Claudia Maria de Brito Rodrigues em foto publicada no Facebook ©Arquivo Pessoal
Viúva do delegado Paulo Magalhães e irmã do desembargador do TJMS (Tribunal de Justiça de Mato Grosso do Sul), Marcos José de Brito Rodrigues, a defensora pública aposentada Claudia Maria de Brito Rodrigues morreu na noite desta quarta-feira (30) em decorrência de enfisema pulmonar. Ela tratava um câncer de pulmão e estava internada no Hospital da Unimed.

Natural do Rio de Janeiro, a defensora também dirigiu a Agepen (Agência Estadual de Administração do Sistema Penitenciário) por um ano e meio, de 1999 a 2000.

O defensor público-geral de Mato Grosso do Sul, Fábio Rogério Rombi da Silva, diz ter recebido a notícia com pesar. “Se hoje temos uma das mais destacadas Defensorias Públicas do país, é por pessoas como ela”, recordou.

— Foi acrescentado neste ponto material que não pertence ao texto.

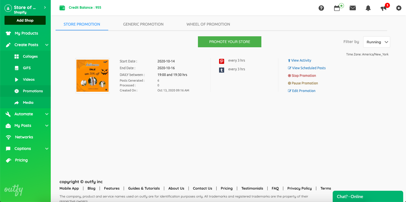Click the Stop Promotion link

pyautogui.click(x=304, y=76)
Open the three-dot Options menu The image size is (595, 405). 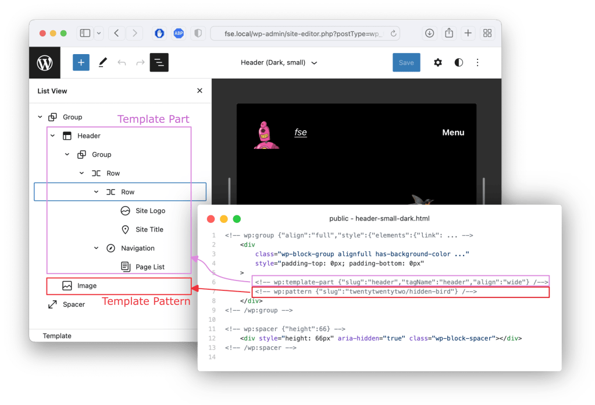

O irmão magistrado deixou homenagem em rede social: “Na sua última morada, te deixo junto com nossos pais, já não te vejo, já não te ouço. Siga o seu caminhar rumo ao infinito, seja luz, seja estrela, seja resplendor, se transforme em amor”.

O presidente da OAB-MS (Ordem dos Advogados do Brasil), Mansour Elias Karmouche, também lamentou. “Cláudia era uma defensora pública muito atuante, realizou diversos trabalhos pelo aprimoramento das instituições e deixará uma marca indelével na história da comunidade jurídica sul-mato-grossense”.

O velório será das 7h às 11h desta quinta-feira (31), no cemitério Memorial Park, que fica situado na Rua Francisco dos Anjos, 442, no bairro Universitário, em Campo Grande.

Delegado 

Paulo Magalhães foi assassinado em junho de 2013, aos 57 anos. Ele foi executado por pistoleiros quando esperava a filha de 11 anos, em frente à escola infantil no bairro Jardim dos Estados. O crime ocorreu na rua Alagoas, entre as ruas Piratininga e da Paz.

José Moreira Freire foi condenado por efetuar os disparos que mataram o delegado aposentado a 18 anos de reclusão no ano passado, mas o caso voltou à tona, quando o pistoleiro apareceu citado na Operação Omertà, que investiga outras execuções em Campo Grande.